To repair leaks, we excavate to uncover the feeder pipes and apply a mechanical clamp to stop the flow. Permanent repairs are complete when a concentric steel barrel is wielded over the clamp and the pipe. The pipe is then re-coated before the excavation is restored.

Reliability Performance

The standards for measuring the reliability of distribution service are the System Average Interruption Frequency Index (SAIFI) and the Customer Average Interruption Duration Index (CAIDI). SAIFI is compiled annually, and the figure represents the number of service interruptions divided by the number of customers served. CAIDI, also compiled annually, represents the average time to restore service to interrupted customers. The CAIDI figure results from the total customer minutes of interruption divided by the total number of customers affected.
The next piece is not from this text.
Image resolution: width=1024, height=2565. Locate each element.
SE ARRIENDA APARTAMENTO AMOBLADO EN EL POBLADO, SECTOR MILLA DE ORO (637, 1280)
For both figures, a low number indicates a better performance.

2018 NUMBERS FOR CECONY (electric)

SAIFI:   0.120
CAIDI:  164.9 minutes

2018 NUMBERS FOR O&R (electric)

SAIFI: 1.125
CAIDI: 107 minutes

Reliability Performance There are more than 246,000 manhole covers in New York City; the design of those covers is changing to help make energy more reliable for our customers and to keep them safe

Gas Main Replacement

In 2018, Con Edison replaced more than 90 miles of cast iron and unprotected steel pipe. This replacement level exceeded our company’s commitment to the New York State Public Service Commission by more than six miles and was the company’s highest ever in a single year. It also met the 4% replacement rate that we targeted in accordance with the EPA’s Methane Challenge.

Methane is the primary element in natural gas and a major greenhouse gas. Replacement of cast iron and unprotected steel pipe with polyethylene plastic pipe or protected steel pipe prevented an estimated12.0 million cubic feet of annual natural gas leakage. 

In 2018, O&R replaced 27 miles of leak-prone pipes, after eliminating all cast iron pipes in Rockland County in 2017.